Henry thought about that as he sat behind the wheel of the stationary vehicle. He’d parked it close enough to 13 Mountview Terrace to observe the comings and goings, but far enough away so as not to draw “undue attention.” He hoped that the one remaining streetlight—the vandals had smashed the rest—on the other side of Mrs. O’Leary’s house was too far distant. The Mercedes was white, though, and its sporty lines caused it to stand out from the pack. But in poor light, the high headrest and low roof would, he believed, render him almost invisible to a casual passerby.
He looked at his wristwatch. It was approaching 10:00 p.m. Darkness had closed in over Belfast. He heard a church bell tolling somewhere in the distance. Its notes seemed to intensify the solitude of the deserted street.
And it was quiet.
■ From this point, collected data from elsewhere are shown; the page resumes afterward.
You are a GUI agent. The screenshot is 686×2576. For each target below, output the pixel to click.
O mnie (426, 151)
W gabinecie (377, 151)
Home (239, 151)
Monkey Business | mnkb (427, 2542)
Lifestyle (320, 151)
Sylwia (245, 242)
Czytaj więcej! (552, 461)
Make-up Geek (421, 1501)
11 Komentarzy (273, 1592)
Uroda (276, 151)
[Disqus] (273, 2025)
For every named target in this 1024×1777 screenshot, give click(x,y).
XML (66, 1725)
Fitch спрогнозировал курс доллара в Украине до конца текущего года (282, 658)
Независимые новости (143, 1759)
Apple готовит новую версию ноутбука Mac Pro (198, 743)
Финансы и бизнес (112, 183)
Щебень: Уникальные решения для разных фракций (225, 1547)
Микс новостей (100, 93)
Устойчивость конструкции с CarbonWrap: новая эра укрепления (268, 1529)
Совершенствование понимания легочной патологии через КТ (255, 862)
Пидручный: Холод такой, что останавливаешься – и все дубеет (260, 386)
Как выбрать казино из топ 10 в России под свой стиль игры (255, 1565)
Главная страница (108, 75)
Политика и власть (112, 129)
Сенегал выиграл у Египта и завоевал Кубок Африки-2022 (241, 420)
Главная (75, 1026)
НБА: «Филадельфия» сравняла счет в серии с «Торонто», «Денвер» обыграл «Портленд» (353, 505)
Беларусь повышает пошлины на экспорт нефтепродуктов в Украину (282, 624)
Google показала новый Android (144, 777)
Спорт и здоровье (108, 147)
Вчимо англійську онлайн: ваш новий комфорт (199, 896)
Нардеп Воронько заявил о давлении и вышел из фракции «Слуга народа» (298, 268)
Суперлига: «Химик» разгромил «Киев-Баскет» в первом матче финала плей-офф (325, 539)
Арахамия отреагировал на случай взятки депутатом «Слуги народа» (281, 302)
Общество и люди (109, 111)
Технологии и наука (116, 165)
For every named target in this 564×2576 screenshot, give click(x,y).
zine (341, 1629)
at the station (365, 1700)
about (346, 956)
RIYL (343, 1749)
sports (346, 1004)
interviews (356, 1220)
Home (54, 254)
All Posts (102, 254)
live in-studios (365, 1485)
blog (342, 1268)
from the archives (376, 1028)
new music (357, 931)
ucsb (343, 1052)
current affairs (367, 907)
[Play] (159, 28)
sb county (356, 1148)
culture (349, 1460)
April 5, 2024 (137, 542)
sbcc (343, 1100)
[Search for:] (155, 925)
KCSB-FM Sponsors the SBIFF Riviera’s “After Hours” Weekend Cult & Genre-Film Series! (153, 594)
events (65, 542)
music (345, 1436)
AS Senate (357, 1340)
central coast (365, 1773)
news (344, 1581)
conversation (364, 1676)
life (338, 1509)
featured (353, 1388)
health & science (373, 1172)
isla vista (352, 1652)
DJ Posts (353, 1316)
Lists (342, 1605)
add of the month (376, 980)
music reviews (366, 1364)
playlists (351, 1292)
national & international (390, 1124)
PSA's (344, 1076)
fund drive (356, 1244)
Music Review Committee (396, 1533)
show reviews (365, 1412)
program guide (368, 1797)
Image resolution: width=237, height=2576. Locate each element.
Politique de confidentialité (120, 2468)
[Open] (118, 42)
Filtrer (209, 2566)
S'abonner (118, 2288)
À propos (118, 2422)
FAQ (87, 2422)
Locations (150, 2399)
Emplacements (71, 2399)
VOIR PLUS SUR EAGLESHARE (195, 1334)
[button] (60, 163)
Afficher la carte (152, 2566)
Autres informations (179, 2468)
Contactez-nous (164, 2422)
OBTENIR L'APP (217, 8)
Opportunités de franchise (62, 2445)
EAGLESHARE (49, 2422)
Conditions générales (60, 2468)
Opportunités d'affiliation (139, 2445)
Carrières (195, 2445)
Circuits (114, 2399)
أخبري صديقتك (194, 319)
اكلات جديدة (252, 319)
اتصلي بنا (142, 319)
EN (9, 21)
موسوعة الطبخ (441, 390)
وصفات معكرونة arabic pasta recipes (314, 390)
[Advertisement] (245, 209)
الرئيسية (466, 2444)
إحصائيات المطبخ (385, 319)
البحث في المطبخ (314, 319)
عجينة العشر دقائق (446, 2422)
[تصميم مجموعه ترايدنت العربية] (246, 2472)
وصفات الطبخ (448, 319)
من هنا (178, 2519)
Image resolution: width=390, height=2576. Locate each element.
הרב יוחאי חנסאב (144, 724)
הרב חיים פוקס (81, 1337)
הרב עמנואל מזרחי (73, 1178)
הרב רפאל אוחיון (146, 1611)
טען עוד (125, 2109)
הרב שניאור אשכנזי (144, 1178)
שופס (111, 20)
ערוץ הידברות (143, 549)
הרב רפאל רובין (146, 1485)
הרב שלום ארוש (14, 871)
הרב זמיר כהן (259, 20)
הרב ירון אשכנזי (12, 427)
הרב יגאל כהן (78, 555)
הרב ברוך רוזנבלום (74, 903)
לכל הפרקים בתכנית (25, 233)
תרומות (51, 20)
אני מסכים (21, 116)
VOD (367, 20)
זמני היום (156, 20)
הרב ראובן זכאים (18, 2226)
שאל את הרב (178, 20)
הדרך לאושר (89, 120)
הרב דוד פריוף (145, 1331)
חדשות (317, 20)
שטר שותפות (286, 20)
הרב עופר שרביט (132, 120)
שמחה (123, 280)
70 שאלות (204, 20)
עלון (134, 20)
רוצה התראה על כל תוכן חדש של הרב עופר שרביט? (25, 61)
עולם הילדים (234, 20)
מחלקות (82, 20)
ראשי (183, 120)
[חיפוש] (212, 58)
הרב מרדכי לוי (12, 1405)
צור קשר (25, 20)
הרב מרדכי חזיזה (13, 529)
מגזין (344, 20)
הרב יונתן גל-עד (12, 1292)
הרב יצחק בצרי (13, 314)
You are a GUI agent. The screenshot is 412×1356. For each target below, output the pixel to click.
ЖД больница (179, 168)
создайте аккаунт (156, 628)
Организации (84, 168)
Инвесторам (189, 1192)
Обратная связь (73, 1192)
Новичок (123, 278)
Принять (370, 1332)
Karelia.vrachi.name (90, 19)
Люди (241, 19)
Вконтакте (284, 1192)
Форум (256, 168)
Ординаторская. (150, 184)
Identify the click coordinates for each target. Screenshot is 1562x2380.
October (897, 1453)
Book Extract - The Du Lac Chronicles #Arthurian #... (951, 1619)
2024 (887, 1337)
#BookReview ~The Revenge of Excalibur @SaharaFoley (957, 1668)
Much quieter than he’d expected for a Friday evening. Since he’d taken up his vigil two hours before, there’d been little traffic in either direction, and only a handful of pedestrians. Two small groups of teenagers: boys and girls alive with the lusts that summertime brings to the young, two elderly ladies walking small dogs, a drunk weaving slightly and steadying himself at each lamppost, and an RUC Land Rover, whose occupants gave the Mercedes no more than a cursory glance.